### INSTRUCTIONS TO FOLLOW:
Render the material from the line with "Screen dimensions: 706x1568" through the end as a Markdown table with the columns Row and Entry, numbering each line and omitting blank lines and pictures.

>> start SOURCE RECORDS

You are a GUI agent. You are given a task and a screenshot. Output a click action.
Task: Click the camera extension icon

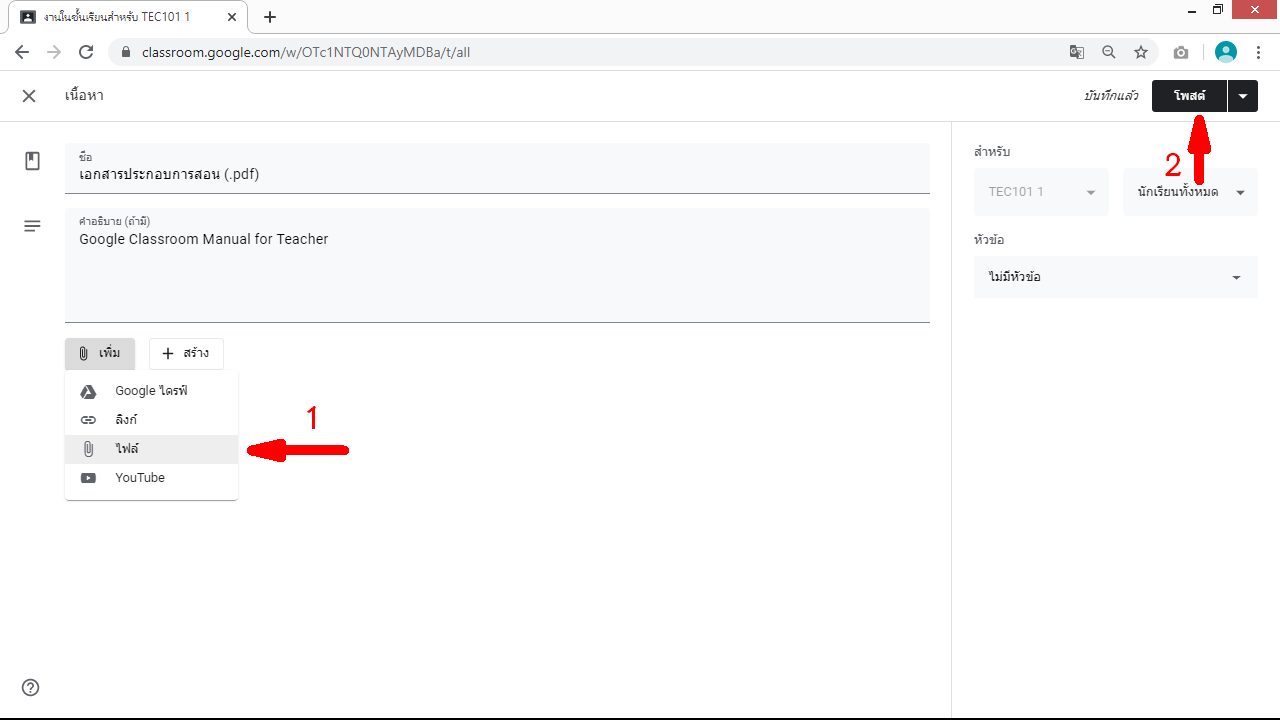[x=1181, y=52]
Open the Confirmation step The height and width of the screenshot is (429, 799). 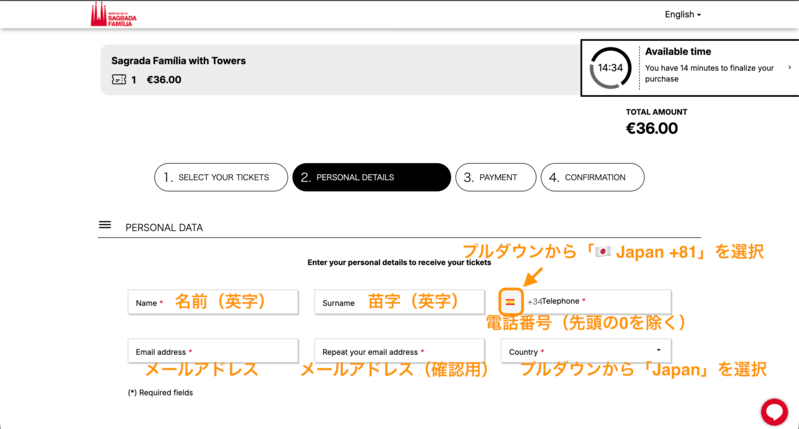coord(592,177)
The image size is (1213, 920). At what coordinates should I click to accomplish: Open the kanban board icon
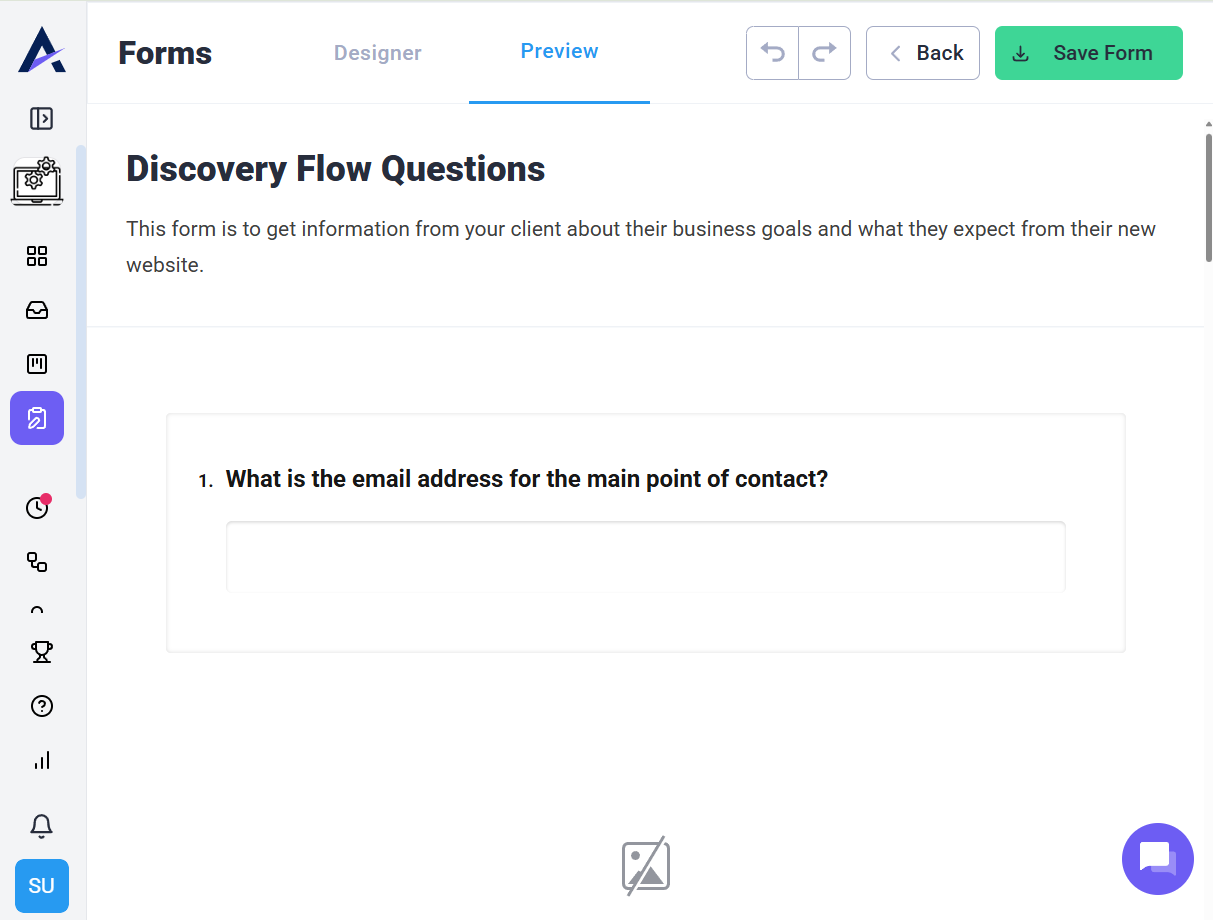37,363
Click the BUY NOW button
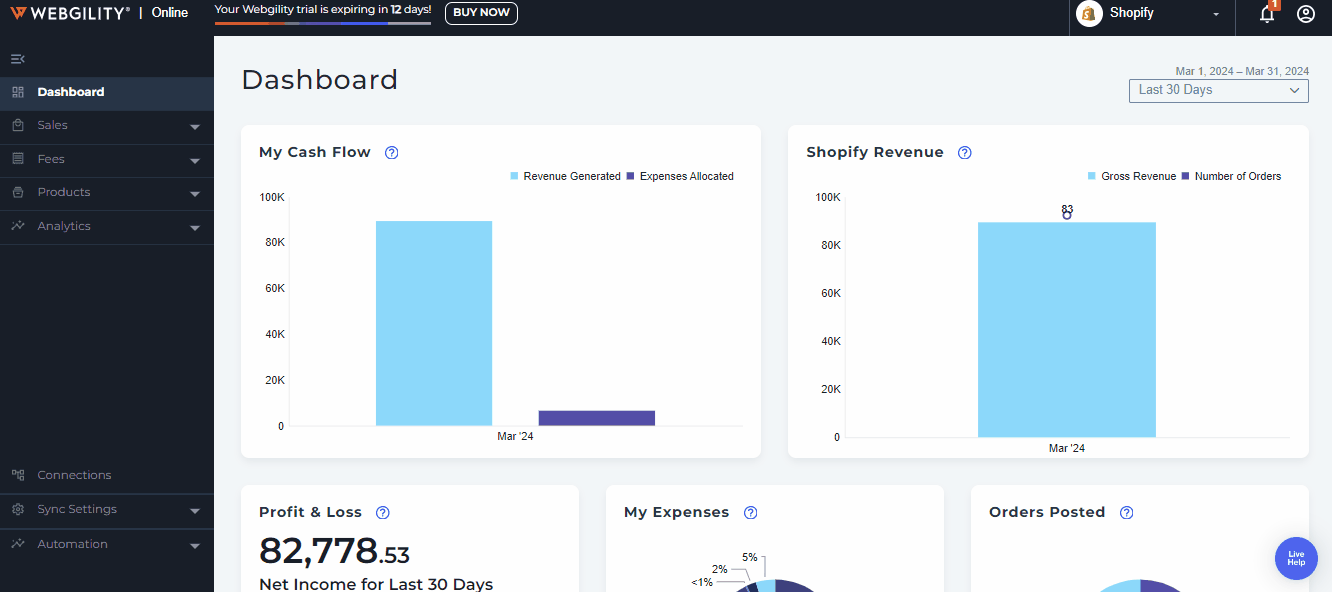 [x=481, y=13]
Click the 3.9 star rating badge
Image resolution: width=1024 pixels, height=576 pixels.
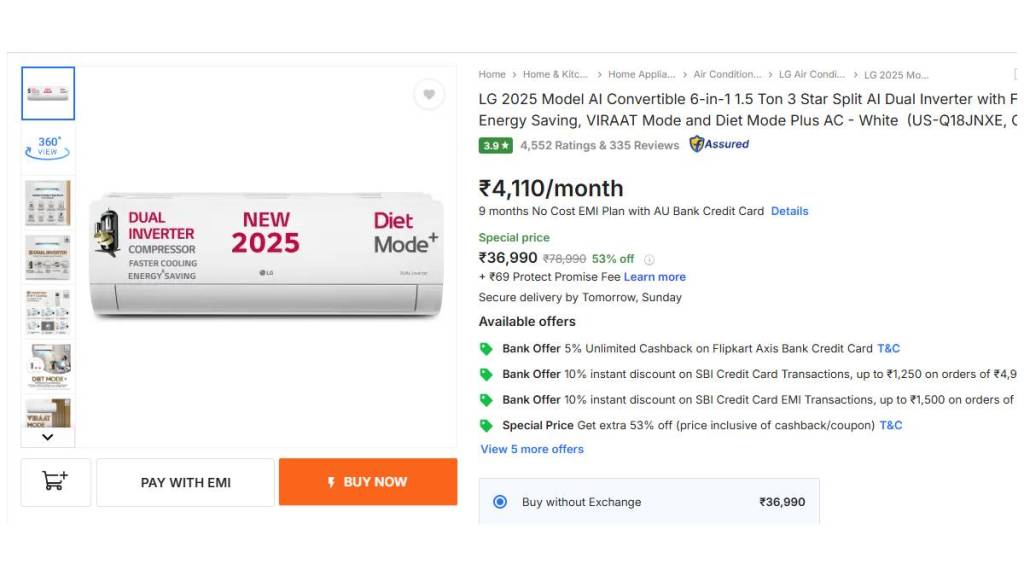(496, 145)
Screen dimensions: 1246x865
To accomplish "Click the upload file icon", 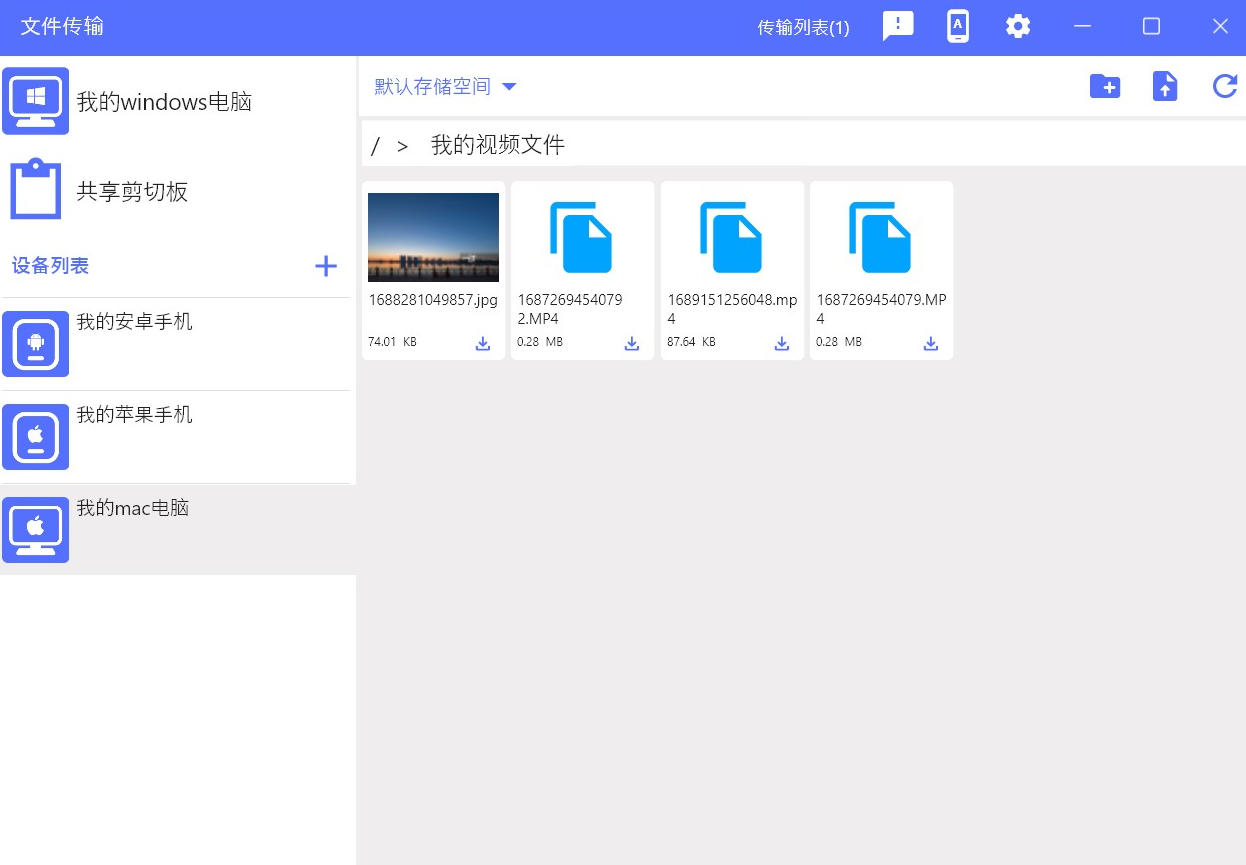I will coord(1165,87).
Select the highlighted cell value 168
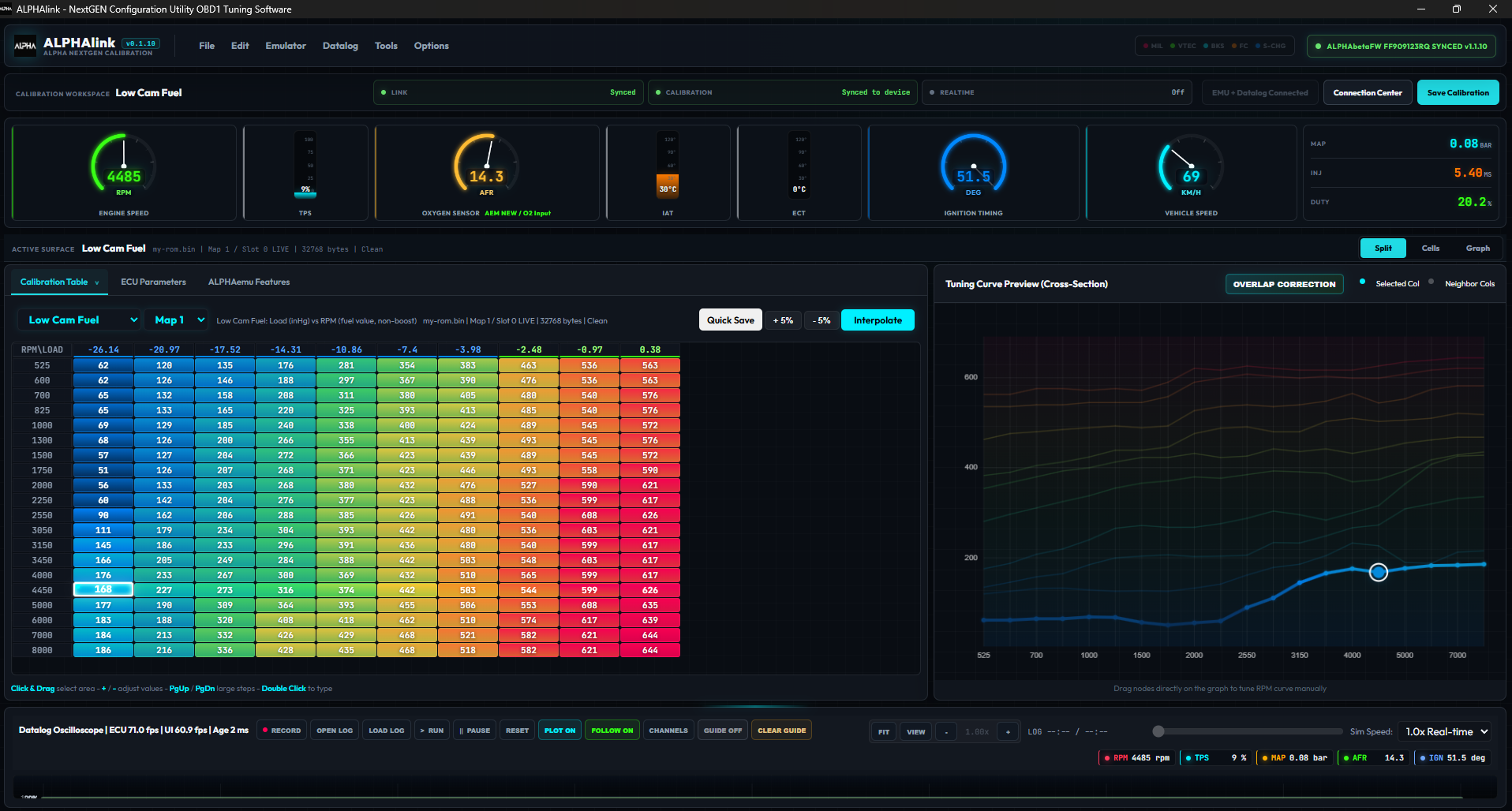 click(103, 590)
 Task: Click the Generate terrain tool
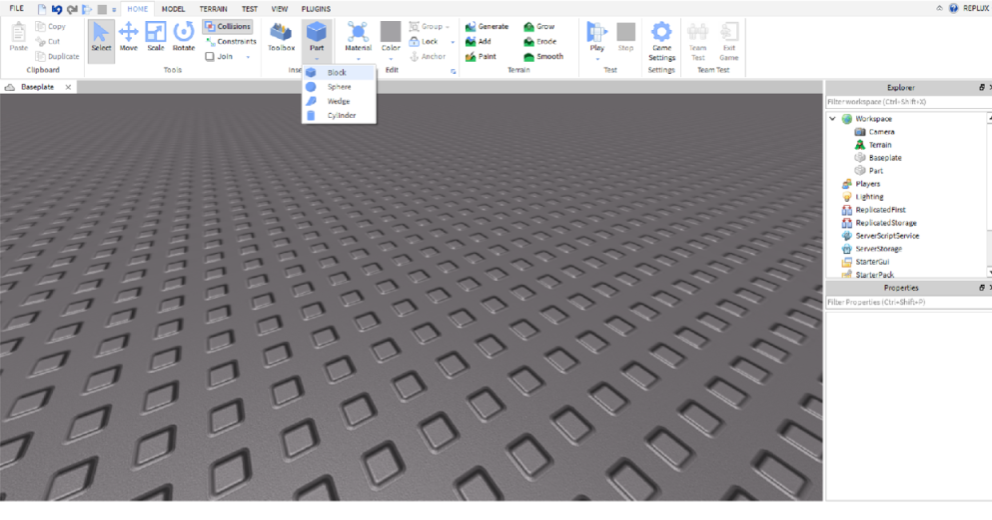point(486,27)
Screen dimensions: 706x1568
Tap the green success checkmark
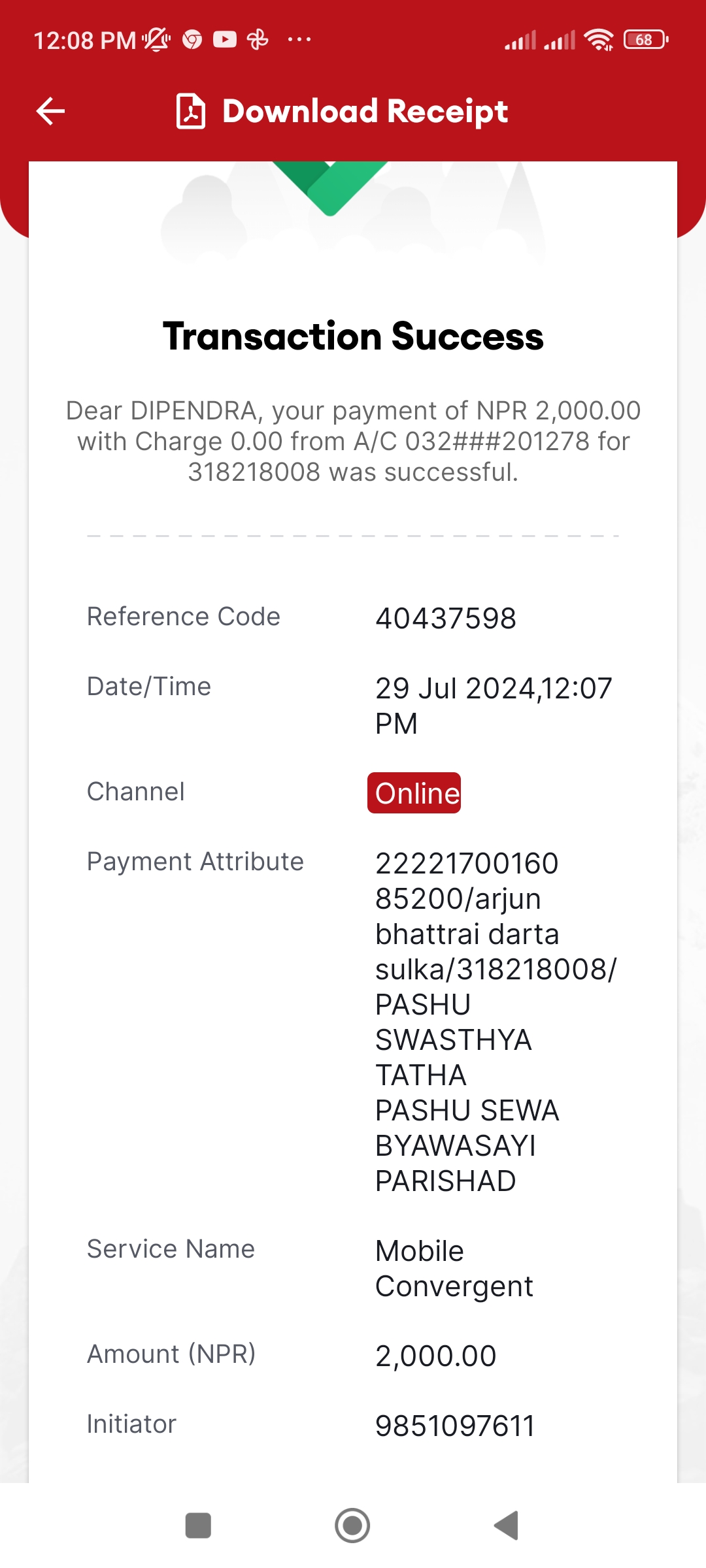pos(330,186)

>> end SOURCE RECORDS

### SOLUTION TO THE EXERCISE:
| Row | Entry |
|---|---|
| 1 | Screen dimensions: 706x1568 |
| 2 | Tap the green success checkmark |
| 3 | pos(330,186) |